**What this exercise asks:**
**1)** Decide whether each statement, (a) to (c), agrees with the passage on the TCP module. Answer yes or no and quote the words of the passage that decide it.
(a) RST packets are currently supported.
(b) On creation, the TCPModule struct spawns five handler threads.
(c) Selective ACKs are completely supported at the moment.
**2)** Resume the passage on the TCP module in the same style, starting after its final line.

**Passage given:**
+---+

Most of the TCP RFC is supported, including:
- IPv4 header checksum generation/validation
- Configurable MSS/window sizes
- Three-way handshake and graceful shutdown, including simultaneous
SYNs/FINs SYN/FINre-transmission and timeouts- Adherence to the TCP state diagram
- Zero-window probing with exponential backoff
- Data re-transmission with exponential backoff
- Send/receive sequence space maintenance (including circular sequence numbers)
- Out-of-order segments [TODO]
Currently, urgent pointers, RST packets, TCP options, congestion control, and security/precedence fields are not supported. Nagle's algorithm, delayed ACKs, SYN/FIN segments with data, clock-generated ISNs, SWS avoidance, selective ACKs, and Jacobson's + Korn's SRTT algorithm are in progress, but not completely supported at the moment. See the TODOs for more.
The TCPModule struct is the primary TCP interface responsible for all socket operations:
pub struct TCPModule {
ip_module: InternetModule, // interface to IP layer
sockets: SocketTable, // list of all sockets
listen_queue: Arc<DashMap<SocketEntry, SynchronizedQueue<SocketID>>>, // sockets from listeners
pending_socks: Arc<DashSet<SocketEntry>>, // sockets that potentially need re-transmission
send_tx: SyncSender<IPPacket>, // channel for sockets to forward IP packets
accept_tx: Sender<IPPacket>, // channel for listener sockets to accept connections
segment_tx: Sender<IPPacket>, // channel to handle incoming segments
}On creation, the TCPModule struct additionally spawns 5 handler threads (send_loop, accept_loop, segment_loop, retransmission_loop, and dead_socket_loop). We describe each field and handler in the following sections. In addition, a TCP protocol handler is provided to the network layer (allowing the IP module to forward TCP packets to the TCP module), which sends packets either to the accepting connections or processing segments handler, depending on the destination socket.
The TCPModule struct supports most of the functionality expected from a socket API:
/**
* Creates a new socket and binds the socket to an address/port. If addr is nil/0, bind to any
* available interface.
*
* After binding, moves socket into LISTEN state (passive OPEN in the RFC).

+---+

**Data provided:**

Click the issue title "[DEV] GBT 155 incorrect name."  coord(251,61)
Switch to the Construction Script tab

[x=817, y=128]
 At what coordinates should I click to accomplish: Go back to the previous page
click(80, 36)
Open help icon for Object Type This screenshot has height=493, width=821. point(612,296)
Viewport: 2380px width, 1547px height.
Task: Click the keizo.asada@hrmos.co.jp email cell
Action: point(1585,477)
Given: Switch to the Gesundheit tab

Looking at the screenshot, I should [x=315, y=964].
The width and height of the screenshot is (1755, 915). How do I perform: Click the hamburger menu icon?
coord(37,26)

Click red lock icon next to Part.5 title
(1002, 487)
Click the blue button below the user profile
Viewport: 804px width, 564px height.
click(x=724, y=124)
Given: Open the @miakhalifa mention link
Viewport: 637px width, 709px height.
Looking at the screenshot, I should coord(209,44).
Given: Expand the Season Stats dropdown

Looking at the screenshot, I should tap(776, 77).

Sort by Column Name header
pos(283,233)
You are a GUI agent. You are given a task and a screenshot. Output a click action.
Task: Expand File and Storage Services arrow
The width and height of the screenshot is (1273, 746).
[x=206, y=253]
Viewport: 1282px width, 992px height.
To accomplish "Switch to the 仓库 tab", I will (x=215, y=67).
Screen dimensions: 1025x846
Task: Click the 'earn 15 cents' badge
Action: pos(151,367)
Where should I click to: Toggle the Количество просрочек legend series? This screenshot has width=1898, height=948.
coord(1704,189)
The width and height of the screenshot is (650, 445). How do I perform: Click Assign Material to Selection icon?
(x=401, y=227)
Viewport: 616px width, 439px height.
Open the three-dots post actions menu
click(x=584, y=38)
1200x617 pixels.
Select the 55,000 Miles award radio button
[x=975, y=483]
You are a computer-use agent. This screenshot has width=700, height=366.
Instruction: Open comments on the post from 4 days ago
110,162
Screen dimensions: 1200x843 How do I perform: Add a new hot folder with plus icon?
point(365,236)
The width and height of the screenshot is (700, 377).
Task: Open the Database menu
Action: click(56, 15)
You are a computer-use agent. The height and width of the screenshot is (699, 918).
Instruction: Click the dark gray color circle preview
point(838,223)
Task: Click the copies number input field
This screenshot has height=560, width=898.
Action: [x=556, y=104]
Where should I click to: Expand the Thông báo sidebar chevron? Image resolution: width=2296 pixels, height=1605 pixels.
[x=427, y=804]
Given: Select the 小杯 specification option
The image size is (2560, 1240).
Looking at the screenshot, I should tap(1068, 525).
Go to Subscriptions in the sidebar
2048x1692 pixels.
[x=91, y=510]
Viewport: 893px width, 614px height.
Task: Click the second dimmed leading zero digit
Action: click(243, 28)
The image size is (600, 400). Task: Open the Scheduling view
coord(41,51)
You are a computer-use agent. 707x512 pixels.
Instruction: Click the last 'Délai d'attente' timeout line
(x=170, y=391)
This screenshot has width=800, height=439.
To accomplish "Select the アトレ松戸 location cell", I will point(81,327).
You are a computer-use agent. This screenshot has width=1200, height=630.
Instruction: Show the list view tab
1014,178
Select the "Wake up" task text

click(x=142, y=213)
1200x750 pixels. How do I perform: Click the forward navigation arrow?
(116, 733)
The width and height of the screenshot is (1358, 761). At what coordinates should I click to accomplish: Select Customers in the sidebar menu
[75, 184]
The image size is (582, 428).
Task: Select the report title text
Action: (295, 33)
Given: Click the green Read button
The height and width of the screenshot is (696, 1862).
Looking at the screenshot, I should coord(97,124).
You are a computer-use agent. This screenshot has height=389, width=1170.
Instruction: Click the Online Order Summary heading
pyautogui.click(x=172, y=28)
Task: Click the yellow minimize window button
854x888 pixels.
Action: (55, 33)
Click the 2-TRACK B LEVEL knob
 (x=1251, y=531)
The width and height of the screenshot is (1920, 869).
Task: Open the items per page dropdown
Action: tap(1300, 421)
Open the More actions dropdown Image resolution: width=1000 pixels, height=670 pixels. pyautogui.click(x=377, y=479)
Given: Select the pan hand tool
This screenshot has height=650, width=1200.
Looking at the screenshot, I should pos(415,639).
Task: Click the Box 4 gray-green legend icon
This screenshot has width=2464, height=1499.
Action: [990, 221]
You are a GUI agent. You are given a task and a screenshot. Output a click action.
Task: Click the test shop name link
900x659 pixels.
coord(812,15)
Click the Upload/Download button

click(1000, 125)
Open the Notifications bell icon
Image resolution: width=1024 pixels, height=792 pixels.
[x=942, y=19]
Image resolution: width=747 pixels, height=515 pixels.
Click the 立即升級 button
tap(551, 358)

+---+

**Outputs:**
**1)**
(a) No: "Currently, urgent pointers, RST packets, TCP options, congestion control, and security/precedence fields are not supported."
(b) Yes: "On creation, the TCPModule struct additionally spawns 5 handler threads"
(c) No: "selective ACKs, and Jacobson's + Korn's SRTT algorithm are in progress, but not completely supported at the moment"

**2)**
*
* Returns:
* - socket number on success or negative number on failure
*/
pub fn v_listen(&self, addr: Ipv4Addr, port: u16) -> TCPResult<SocketID>;
/**
* Accept a requested connection from the listening socket's connection queue.
*
* Returns:
* - new socket handle on success or error on failure
*/
pub fn v_accept(&self, id: SocketID) -> Result<SocketID>;
/**
* Creates a new socket and connects to an address (active OPEN in the RFC).
*
* Returns:
* - the socket number on success, or Err on failure
*/
pub fn v_connect(&self, addr: Ipv4Addr, port: u16) -> Result<SocketID>;
/**
* Read on an open socket (RECEIVE in the RFC). REQUIRED to block when there is no available
* data. All reads should return at least one data byte unless failure or EOF occurs.
*
* Returns:
* - (num bytes read) or (negative number on failure) or (0 on EOF and shutdown_read) or (0 if
* nbyte = 0)
*/
pub fn v_read(&self, id: SocketID, buf: &mut [u8], n_bytes: usize) -> TCPResult<usize>;
/**
* Write on an open socket (SEND in the RFC). Write is REQUIRED to block until all bytes are in
* the send buffer.
*
* Returns:
* - (num bytes written) or (negative number on failure)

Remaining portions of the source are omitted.